Fra i problemi che colpiscono maggiormente la popolazione carceraria, ce ne è uno che necessita di una maggiore attenzione?

«La maggior parte dei detenuti è povera, non ha risorse materiali e ha perso, o nel tempo perderà, le relazioni sociali. A settembre 2016 i detenuti in Emilia Romagna erano 3212, con 1560 cittadini stranieri, circa un terzo non ha istruzione. Credo che se vogliamo un carcere che punisce, ma sostiene il cambiamento delle persone, che rieduca e non emargina, che difende la società e non produce e riproduce la cultura criminale dobbiamo più adeguatamente investire in scuola, in formazione professionale, in cultura».

Nel corso degli anni, quanto è cambiata la figura del Garante delle persone private della libertà personale?
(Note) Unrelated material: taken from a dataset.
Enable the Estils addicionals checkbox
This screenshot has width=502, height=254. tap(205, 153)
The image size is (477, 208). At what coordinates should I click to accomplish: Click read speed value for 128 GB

«Negli ultimi anni c’è stata una importante diffusione della figura del Garante dei diritti dei detenuti, molti comuni l’hanno istituita, nella nostra regione oltre a Ferrara è presente a Bologna, Parma, Piacenza e Rimini, è prevista in quasi tutte le regioni. Nel 2015 è stato nominato il Garante nazionale delle persone private della libertà personale ed è pienamente operativo. Si è quindi costituita anche nel nostro Paese una rete di figure indipendenti prevista dalle convenzioni internazionali per la tutela dei diritti umani e la prevenzione della tortura».

In virtù della sua esperienza, le attività di laboratorio teatrale promosse da associazioni che operano in carcere quanto contribuiscono alla rieducazione del condannato?  

«Nel lavoro svolto a Ferrara ho conosciuto da vicino l’attività teatrale in carcere prodotta da Horacio Czertok e dai suoi collaboratori, presenti nel carcere di Ferrara da più di dieci anni, che operano nell’ambito di un coordinamento regionale e sono inseriti in importanti progetti europei. La parola chiave è forse cambiamento: attraverso la dura disciplina del lavoro teatrale molte persone detenute cercano, e spesso trovano, la possibilità di conoscersi e vedere una nuova prospettiva di vita. Il teatro in carcere è anche straordinariamente capace di far comunicare tra loro tutte le culture presenti e di trovare un linguaggio per far conoscere all’esterno, alla città, la realtà del carcere».

Perché la tutela dei diritti dei detenuti è importante per la società che vive fuori?

«La tutela dei diritti dei detenuti è importante per tutti, per chi è ‘dentro’ e per chi è ‘fuori’. Se a chi è stato condannato a subire una pena detentiva, oltre alla libertà si tolgono anche altri diritti, si praticano delle inutili sofferenze aggiuntive, delle vessazioni e non si offre una vera possibilità di aspirare al cambiamento della propria condizione ed un percorso di pacificazione, si autorizza chi ha sbagliato a sentirsi vittima della società, a pensare solo alla propria sofferenza e non a quella procurata agli altri, vanificando così ogni sforzo rieducativo. In generale, il rispetto della dignità della persona in carcere è il termometro di come le istituzioni considerano i diritti di tutti i cittadini, di come chi amministra sente il dovere di realizzare i principi costituzionali, per questo penso che la tutela dei diritti degli ultimi garantisca i diritti di tutti».